Also, in that instance you’d only be spiking MPS once per day.  Not exactly ideal and why Intermittent Fasting isn’t the best dietary approach to building muscle.

Muscle Building Carbs

Carbs are not the enemy.  They are delicious and required for muscle building.

Carbohydrates are the body’s preferred source of energy when it comes to activities lasting 15-60 secs.  Think short bursts of energy like sprinting, weight lifting and sex are all predominantly fueled by carbs.  

Here’s a great image from my coach, Jeremiah Bair to explain which are the predominant energy sources depending on duration of the activity.

So while the Keto community might be better suited for long duration exercise like marathon running, carbs definitely win out when it comes to weight lifting and sex.

OK, let’s take a quick detour to prehistoric times when humans were being chased by giant cats and animals to help explain the importance of carbs when it comes to muscle building.

In order for that human to survive, they needed a quick burst of energy to get the hell outta the way.

That’s where cortisol, the stress hormone, comes in.  Cortisol is a catabolic hormone that is used to break things down for energy.  This same thing happens when you workout.  Cortisol spikes to give you the energy you need to bang out those reps.  But once the workout is done, you need cortisol to drop so you can start the muscle building process.

Enter carbs.

The evil insulin that everyone is so afraid of has an inverse relationship with cortisol.  So when insulin spikes, cortisol drops and the muscle building process begins.  This is why post workout carbs are so important for the recovery process.

Now as far as carb choice goes there’s a little nuance that goes into this.

Under the umbrella of “carbs” are vegetables, fruit, rice, potatoes, chips, doritos, and bread.  Pretty wide range of stuff here.

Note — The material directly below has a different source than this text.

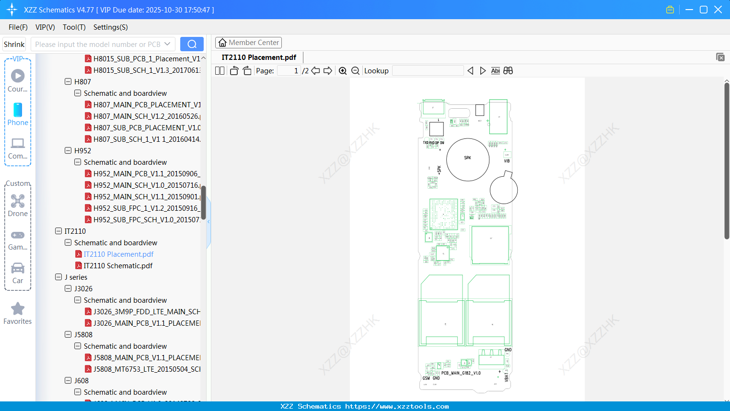Toggle the Abi case-sensitive search option
This screenshot has width=730, height=411.
pos(495,70)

The foods that actually are just carbs (rice, potatoes, bread, fuit, veggies) are getting wrongfully lumped into the snack high fat/high carb area.

The foods you should limit are the ones that are high carb/high fat realm.  These are mainly processed foods.  This high carb/fat profile increases flavor so you keep coming back for more.  Hell, the Pringle’s slogan openly tells you that.

There are slower-burning carbs that will provide a more consistent energy level, think oats, quinoa, fruits or veggies.  And then there are starchy and sugary carbs, think rice, bread or pasta, burn much faster than other types of carbs, causing your blood sugar levels (and insulin) to spike rapidly.  The difference being fiber content. More fiber equals less of an insulin spike.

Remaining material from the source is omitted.